Stored data:
════════════════
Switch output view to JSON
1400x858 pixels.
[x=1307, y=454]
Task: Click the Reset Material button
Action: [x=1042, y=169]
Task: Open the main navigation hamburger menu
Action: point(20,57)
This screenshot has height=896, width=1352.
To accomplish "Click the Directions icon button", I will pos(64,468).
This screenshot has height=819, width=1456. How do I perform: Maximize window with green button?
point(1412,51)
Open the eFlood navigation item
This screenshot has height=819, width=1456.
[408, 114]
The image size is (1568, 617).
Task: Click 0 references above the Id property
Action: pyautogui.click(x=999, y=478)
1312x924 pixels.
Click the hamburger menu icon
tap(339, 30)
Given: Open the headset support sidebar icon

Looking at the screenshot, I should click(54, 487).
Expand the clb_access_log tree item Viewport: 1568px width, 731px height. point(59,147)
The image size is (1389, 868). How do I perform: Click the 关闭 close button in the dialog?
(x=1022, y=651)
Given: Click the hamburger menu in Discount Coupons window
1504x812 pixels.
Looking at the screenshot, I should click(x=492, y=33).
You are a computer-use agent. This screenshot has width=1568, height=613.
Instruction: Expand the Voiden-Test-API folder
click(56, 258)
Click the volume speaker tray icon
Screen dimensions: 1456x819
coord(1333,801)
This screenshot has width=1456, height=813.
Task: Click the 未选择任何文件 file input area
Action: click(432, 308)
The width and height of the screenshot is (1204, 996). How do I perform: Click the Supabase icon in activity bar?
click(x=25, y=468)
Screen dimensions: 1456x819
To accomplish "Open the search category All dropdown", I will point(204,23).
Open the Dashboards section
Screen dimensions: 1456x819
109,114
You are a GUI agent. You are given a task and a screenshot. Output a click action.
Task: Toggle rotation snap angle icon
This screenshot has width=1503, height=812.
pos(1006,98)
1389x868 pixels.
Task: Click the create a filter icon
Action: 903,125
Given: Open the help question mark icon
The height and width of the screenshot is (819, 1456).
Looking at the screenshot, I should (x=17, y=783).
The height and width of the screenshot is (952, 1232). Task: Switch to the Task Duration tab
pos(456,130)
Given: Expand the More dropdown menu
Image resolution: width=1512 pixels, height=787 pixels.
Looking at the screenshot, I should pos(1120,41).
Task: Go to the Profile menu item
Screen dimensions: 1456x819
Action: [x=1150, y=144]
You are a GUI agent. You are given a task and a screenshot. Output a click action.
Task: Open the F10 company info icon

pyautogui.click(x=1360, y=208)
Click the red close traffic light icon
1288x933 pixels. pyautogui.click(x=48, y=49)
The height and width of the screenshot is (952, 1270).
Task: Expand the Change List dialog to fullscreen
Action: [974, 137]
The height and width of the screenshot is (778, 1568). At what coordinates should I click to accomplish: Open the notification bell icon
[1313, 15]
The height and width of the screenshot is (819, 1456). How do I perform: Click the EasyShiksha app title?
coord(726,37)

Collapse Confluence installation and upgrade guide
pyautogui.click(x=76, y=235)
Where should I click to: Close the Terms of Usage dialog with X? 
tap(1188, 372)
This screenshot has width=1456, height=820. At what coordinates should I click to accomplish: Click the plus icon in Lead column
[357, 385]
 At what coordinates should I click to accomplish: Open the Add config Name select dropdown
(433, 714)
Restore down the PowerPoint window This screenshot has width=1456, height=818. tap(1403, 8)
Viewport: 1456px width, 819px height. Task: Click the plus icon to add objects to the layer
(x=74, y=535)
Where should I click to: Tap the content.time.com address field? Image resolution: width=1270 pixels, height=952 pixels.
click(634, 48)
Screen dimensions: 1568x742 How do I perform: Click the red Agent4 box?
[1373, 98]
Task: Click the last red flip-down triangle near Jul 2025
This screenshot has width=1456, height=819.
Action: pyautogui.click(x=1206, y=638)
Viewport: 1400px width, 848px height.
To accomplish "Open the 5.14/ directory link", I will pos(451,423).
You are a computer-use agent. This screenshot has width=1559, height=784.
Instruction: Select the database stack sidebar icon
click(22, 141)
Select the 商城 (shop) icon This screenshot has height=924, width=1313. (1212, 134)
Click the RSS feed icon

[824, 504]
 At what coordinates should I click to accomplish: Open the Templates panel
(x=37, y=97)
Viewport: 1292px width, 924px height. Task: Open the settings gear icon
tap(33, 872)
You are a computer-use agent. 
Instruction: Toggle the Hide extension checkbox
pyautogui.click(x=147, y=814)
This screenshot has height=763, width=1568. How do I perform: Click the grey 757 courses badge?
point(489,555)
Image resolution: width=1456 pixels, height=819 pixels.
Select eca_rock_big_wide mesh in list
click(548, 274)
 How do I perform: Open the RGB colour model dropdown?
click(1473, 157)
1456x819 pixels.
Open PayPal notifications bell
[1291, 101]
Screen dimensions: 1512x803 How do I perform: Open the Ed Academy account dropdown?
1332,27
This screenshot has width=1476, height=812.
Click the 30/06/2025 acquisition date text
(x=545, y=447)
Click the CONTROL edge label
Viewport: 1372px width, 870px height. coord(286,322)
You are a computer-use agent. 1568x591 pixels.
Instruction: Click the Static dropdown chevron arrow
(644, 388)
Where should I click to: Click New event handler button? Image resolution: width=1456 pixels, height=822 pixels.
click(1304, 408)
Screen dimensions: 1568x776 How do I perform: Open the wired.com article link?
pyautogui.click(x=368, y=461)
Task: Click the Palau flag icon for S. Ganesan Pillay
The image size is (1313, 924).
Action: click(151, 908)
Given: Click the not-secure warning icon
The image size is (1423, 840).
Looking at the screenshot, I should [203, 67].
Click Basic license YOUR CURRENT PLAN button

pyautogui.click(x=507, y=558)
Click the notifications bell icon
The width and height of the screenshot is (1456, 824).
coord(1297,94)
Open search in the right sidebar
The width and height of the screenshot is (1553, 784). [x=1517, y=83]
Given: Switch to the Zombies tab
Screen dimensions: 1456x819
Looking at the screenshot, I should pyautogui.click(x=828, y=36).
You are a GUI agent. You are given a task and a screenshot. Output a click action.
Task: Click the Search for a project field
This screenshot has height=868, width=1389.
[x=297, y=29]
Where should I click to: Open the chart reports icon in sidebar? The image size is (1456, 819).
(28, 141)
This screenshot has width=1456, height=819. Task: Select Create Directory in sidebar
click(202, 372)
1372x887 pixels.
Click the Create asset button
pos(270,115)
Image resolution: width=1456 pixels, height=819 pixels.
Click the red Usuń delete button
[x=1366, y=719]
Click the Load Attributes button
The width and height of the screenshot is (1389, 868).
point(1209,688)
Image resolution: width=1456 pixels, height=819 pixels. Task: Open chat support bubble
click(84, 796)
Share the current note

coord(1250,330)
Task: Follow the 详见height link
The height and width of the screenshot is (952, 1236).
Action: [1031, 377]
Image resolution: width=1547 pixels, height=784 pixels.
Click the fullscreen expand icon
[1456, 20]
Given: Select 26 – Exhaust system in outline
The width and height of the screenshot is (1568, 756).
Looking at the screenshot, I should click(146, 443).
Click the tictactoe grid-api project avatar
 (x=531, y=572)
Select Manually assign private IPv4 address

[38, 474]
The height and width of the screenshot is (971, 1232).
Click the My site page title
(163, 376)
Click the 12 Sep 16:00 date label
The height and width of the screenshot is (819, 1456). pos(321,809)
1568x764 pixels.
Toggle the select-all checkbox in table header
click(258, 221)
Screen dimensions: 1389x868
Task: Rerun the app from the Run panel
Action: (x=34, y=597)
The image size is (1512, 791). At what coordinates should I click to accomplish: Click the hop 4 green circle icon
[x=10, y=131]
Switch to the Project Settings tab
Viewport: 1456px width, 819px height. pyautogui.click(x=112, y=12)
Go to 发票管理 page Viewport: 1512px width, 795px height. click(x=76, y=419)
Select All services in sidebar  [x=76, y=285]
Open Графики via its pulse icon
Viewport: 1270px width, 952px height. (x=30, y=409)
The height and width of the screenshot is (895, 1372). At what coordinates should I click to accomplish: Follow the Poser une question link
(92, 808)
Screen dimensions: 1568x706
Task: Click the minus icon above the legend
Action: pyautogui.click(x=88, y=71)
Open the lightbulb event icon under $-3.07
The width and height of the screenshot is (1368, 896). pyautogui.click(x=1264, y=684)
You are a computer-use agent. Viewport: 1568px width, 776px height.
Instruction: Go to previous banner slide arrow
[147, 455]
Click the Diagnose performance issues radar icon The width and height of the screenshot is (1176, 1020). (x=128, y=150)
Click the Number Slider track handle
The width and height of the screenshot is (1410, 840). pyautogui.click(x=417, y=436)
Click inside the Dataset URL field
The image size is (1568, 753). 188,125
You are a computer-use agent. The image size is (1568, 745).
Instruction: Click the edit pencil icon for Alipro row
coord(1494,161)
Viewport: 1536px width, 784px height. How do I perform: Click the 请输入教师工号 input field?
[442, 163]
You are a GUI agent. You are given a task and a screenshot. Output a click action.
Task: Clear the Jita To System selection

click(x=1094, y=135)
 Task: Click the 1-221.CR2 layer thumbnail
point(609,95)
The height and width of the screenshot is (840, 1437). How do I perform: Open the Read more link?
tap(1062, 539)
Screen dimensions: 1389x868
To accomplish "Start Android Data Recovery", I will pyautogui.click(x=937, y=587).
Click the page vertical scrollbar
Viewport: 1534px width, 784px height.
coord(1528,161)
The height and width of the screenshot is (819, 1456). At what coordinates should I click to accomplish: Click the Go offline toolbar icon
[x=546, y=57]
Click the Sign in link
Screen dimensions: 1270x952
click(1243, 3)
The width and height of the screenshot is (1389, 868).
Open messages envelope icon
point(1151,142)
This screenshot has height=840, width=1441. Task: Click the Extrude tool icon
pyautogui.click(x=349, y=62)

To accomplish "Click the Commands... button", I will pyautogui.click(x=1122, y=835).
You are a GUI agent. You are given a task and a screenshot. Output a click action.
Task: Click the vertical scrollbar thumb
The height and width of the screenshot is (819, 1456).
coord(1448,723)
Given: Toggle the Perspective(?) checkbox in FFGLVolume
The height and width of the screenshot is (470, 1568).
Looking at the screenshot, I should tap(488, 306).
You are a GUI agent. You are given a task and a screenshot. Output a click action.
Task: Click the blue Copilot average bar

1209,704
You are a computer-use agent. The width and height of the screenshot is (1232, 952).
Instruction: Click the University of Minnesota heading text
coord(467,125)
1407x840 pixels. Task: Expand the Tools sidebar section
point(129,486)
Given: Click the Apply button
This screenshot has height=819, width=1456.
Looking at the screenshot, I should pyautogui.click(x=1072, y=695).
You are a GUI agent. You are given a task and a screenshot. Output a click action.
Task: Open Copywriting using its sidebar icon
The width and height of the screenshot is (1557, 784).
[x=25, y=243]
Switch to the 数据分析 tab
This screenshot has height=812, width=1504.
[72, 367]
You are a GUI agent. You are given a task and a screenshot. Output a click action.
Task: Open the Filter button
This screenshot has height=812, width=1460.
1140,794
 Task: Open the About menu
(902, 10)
════════════════
A complete answer reproduces every line of the records in which the word "scrollbar" occurs.

Exercise response:
Click the page vertical scrollbar
Task: Click the vertical scrollbar thumb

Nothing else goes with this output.